If there is no common subsequence, return 0.

Example 1

  • Input: text1 = "abcde", text2 = "ace"
  • Output: 3
  • Explanation: The longest common subsequence is "ace" and its length is 3.

Example 2

  • Input: text1 = "abc", text2 = "abc"
  • Output: 3
  • Explanation: The longest common subsequence is "abc" and its length is 3.

Example 3

  • Input: text1 = "abc", text2 = "def"
  • Output: 0
  • Explanation: There is no such common subsequence, so the result is 0.

Steps

The problem can be solved efficiently using dynamic programming. We'll create a 2D array dp where dp[i][j] represents the length of the longest common subsequence of text1[0...i-1] and text2[0...j-1].

  1. Initialization: Create a dp array of size (m+1) x (n+1), where m and n are the lengths of text1 and text2 respectively. Initialize the first row and first column to 0.

  2. Iteration: Iterate through the dp array. For each cell dp[i][j]:

    • If text1[i-1] equals text2[j-1], it means we've found a common character.
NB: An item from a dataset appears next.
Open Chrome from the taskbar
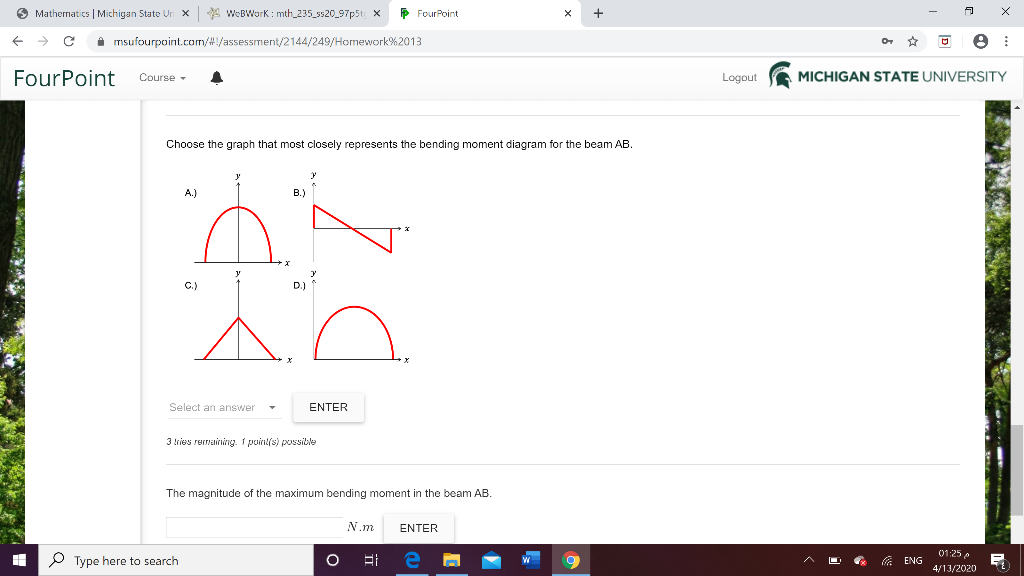1024x576 pixels. click(571, 560)
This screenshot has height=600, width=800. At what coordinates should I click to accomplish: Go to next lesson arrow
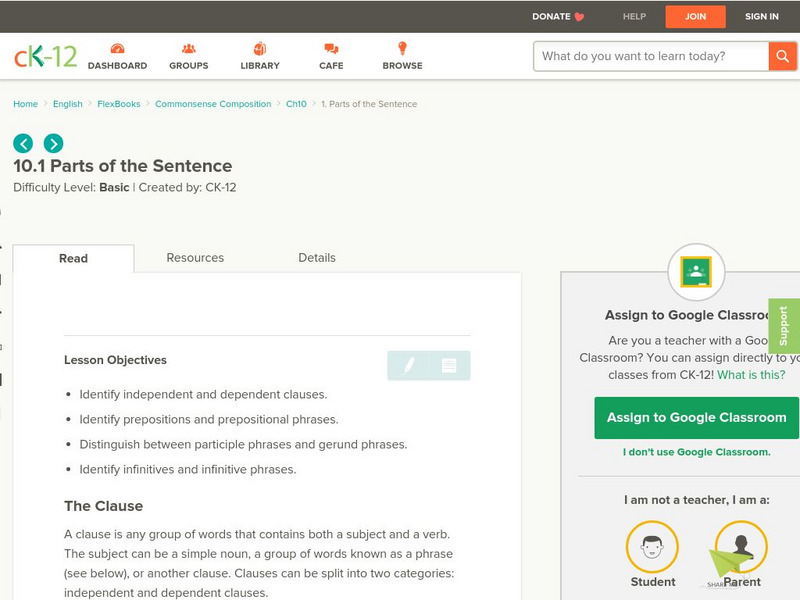(x=53, y=143)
In this case, dp[i][j] will be dp[i-1][j-1] + 1.
    • Otherwise, dp[i][j] will be the maximum of dp[i-1][j] and dp[i][j-1], representing either taking the LCS from the previous row or the previous column.

  3. Result: The value in dp[m][n] will be the length of the longest common subsequence of text1 and text2.

Explanation

The dynamic programming approach builds up the solution from smaller subproblems. Each cell dp[i][j] depends only on the cells to its left (dp[i][j-1]), above (dp[i-1][j]), and diagonally above (dp[i-1][j-1]). This overlapping subproblem property makes dynamic programming suitable. The algorithm efficiently avoids redundant computations.

Code (C#)

public class Solution {
    public int LongestCommonSubsequence(string text1, string text2) {
        int m = text1.Length;
        int n = text2.Length;

        // Create a DP table to store lengths of LCS of substrings.
        // Note: We add an extra row and column to handle base cases (empty substrings).
        int[,] dp = new int[m + 1, n + 1];

        // Initialize the first row and column to 0 (LCS of empty substring with any other substring is 0).
        for (int i = 0; i <= m; i++) {
            dp[i, 0] = 0;
        }
        for (int j = 0; j <= n; j++) {
            dp[0, j] = 0;
        }

        // Iterate through the strings and populate the DP table.
        for (int i = 1; i <= m; i++) {
            for (int j = 1; j <= n; j++) {
                if (text1[i - 1] == text2[j - 1]) {
                    // If characters match, extend the LCS.
                    dp[i, j] = dp[i - 1, j - 1] + 1;
                } else {
                    // If characters don't match, take the maximum from the previous row or column.
                    dp[i, j] = Math.Max(dp[i - 1, j], dp[i, j - 1]);
                }
            }
        }

        // The bottom-right cell contains the length of the LCS.
        return dp[m, n];
    }
}

Complexity

  • Time Complexity: O(m*n), where m and n are the lengths of the input strings. We iterate through the entire DP table once.
  • Space Complexity: O(m*n), due to the size of the DP table. We could optimize this to O(min(m,n)) using space optimization techniques (keeping only the current and previous row).